Il n’est pas besoin d’être un foudre d’intelligence ou être rompu aux arcanes de la chose politique pour comprendre que le maillon faible et le talon d’Achille du gouvernement est la communication.
L’homme qui en est responsable, en grande partie, n’est autre que monsieur Ridha Kazdaghli. Le conseiller auprès du Chef du Gouvernement chargé de l’information. Et si tous ceux qui connaissent cet homme reconnaissent ses qualités morales et sa grande culture, personne ne peut dire, à l’aune de tous les critères objectifs imaginables, que son inefficacité est sujette à caution.
Il est vrai que ce n’est pas une sinécure que d’assumer un dossier aussi lourd que celui de l’information en Tunisie, mais n’est-ce pas une vérité de La Palice que de dire que l’enjeu est de taille étant donné que l’image du gouvernement et du pays dépend, en majeure partie, de celle qu’on en donne justement, à travers les médias.

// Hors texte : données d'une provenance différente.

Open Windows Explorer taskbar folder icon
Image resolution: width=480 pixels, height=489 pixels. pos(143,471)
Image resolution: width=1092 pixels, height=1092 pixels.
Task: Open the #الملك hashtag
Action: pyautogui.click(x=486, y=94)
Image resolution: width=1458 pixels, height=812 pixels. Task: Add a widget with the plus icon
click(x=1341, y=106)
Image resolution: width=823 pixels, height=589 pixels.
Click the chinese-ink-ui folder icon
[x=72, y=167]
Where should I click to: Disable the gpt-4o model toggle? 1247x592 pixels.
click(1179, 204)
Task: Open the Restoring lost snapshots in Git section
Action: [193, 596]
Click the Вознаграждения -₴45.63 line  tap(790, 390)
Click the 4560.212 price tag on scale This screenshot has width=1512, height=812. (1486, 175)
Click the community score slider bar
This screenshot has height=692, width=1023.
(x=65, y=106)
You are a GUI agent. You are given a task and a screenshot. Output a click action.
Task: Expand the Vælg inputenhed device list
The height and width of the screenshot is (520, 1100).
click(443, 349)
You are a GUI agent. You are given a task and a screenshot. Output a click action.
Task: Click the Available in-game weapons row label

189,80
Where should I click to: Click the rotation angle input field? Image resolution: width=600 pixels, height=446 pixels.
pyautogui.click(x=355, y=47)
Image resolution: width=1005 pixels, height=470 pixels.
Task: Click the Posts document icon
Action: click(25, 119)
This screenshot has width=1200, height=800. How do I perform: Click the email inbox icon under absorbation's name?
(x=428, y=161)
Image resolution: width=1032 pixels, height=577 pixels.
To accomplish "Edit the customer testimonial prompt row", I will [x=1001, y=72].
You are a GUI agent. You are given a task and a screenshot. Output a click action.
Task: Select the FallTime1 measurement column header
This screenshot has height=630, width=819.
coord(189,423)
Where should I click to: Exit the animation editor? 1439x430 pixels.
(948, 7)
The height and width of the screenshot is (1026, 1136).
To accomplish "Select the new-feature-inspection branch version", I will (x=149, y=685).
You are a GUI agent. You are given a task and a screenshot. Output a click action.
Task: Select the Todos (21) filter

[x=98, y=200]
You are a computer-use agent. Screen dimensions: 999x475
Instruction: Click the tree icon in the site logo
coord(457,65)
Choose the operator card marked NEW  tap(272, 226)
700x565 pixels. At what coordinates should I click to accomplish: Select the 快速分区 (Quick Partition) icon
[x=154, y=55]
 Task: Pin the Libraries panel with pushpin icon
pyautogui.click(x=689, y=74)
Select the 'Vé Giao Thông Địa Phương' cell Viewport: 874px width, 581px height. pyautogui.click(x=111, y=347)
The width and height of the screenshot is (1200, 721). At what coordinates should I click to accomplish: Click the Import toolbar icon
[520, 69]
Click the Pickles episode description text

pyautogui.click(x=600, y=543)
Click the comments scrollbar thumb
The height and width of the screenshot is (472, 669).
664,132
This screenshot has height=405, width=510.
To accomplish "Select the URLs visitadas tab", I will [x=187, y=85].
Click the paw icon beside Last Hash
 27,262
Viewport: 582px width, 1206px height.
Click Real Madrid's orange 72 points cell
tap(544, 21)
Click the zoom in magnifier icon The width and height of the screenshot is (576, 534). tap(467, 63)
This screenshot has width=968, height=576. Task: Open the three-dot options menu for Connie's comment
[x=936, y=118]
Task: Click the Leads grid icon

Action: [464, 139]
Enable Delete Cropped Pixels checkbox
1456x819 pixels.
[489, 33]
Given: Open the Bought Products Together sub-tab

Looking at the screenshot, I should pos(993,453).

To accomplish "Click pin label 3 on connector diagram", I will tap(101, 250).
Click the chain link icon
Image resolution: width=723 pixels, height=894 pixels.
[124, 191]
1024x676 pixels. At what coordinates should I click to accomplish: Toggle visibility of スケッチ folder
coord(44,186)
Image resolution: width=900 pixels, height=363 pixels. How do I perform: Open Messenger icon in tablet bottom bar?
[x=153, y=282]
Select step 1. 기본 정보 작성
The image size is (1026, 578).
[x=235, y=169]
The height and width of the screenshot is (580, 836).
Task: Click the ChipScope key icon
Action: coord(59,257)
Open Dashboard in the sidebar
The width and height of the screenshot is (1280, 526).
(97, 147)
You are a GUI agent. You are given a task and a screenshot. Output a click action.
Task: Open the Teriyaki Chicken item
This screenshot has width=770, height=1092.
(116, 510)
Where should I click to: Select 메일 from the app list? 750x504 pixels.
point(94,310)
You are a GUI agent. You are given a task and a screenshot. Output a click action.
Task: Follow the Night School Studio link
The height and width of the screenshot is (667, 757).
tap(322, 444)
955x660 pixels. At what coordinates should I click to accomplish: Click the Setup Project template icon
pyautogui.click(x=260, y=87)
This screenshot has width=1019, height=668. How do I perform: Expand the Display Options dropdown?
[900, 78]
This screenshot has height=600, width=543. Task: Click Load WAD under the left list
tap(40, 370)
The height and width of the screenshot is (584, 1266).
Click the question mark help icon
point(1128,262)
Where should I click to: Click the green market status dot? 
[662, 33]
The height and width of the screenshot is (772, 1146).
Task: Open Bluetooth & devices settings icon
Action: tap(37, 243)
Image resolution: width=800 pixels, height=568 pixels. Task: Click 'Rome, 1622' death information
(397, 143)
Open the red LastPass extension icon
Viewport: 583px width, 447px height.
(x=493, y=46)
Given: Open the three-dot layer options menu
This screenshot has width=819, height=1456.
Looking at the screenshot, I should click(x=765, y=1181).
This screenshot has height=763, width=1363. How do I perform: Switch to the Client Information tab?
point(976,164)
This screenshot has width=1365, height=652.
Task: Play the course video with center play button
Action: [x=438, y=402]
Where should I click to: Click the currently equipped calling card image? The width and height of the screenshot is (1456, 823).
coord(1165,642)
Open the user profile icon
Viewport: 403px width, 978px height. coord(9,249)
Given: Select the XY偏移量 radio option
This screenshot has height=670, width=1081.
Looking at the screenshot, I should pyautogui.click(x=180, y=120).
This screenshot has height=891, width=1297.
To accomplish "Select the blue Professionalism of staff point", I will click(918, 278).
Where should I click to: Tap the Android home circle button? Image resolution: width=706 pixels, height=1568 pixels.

Or, la non connaissance du milieu, la mauvaise gestion des dossiers, les hésitations et les concessions injustifiables et injustifiées de ce conseiller à certains syndicats n’ont d’un coté, pas permis d’assainir le domaine de la presse tunisienne après la révolution et de l’autre porté préjudice au gouvernement et à sa souveraineté à un tel point que le citoyen lambda a l’impression que l’Etat est en totale déliquescence.
Et ce ne sont pas les exemples qui manquent de le prouver :
1/ Chaque nomination d’un responsable à la tête des institutions publiques ne cesse de provoquer une levée de boucliers alors qu’en Egypte par exemple vingt et un des responsables des journaux publiques ont été remplacés, dès potron-minet, sans que personne ne proteste.
D’ailleurs même en Tunisie, personne n’a levé le petit doigt après les nominations faites par le gouvernement de Béji Caïd Essebssi à la tête des médias publics.
Mais grâce à la « souplesse » de la cellule d’information de la Présidence du Gouvernement, ainsi qu’à ses choix parfois discutable, une seule nomination est devenue un sujet contestable, au conseil des droits de l’homme à Genève avec l’ancien président de l’Inric qui jouit toujours d’un certain nombre de ses anciennes prérogatives.
2 / La relation du conseiller Kazdaghli avec ce dernier revient à sa position, pour le moins, saugrenue, quant au rapport de l’Inric, qui, au moment où il recevait une volée de bois vert de la part des milieux médiatiques et académiques, le premier responsable de la communication au sein du gouvernement l’a considéré comme étant une entrée adéquate à la réalisation de la deuxième étape la concertation médiatique.
… Et cerise sur le gâteau, c’est que des symboles de l’ancien régime qui sont invité pour parler de la réforme de ce secteur, organisé par le Présidence du Gouvernement !
3/ Et ce n’est que l’une des « décisions révolutionnaires » du conseiller à y perdre son latin. En effet, comment se fait-il, sapristi, que celui qui est censé appliquer les lois, les transgresse pour jeter, sans rime ni raison, des perles aux pourceaux en accordant à « une membre » du syndicat national de journaliste la carte professionnelle, alors qu’elle ne répondait pas aux critères élaborés par ses pairs ? La mesure est vraiment comble.
4/ La mauvaise gestion des relations de la Présidence du Gouvernement avec les médias et les journalistes et la faible réactivité par rapport aux événements.
Cela dit, pour un tel poste, nul besoin de quelqu’un qui croise le fer à tout bout de champ, mais plutôt de quelqu’un qui soit de la paroisse, blanchi sous le harnais et qui, ferme sur ses étriers, mette les bouchées doubles, fasse preuve d’esprit d’à-propos, fasse diligence, n’hésite pas à prendre les décisions audacieuses, aussi discutables soient elles, et établir un profond dialogue, loin des écuries d’Augias et avec les parties professionnelles qui refusent toute instrumentalisation politique à l’intérieur comme à l’extérieur du pays.
Dans le cadre du remaniement ministériel escompté, le chef du gouvernement devrait, toutes affaires cessantes, penser sérieusement à changer de stratégie communicative qui a fait long feu et ceux qui l’ont adoptée parce que toute la cellule de l’information au sein de la Présidence du Gouvernement est aussi responsable que son chef de ce fiasco…
Toute autre décision à ce niveau serait un cautère sur une jambe de bois. Le gouvernement risquerait alors de boire le calice jusqu’à la lie et, pis encore, y laisser ses plumes.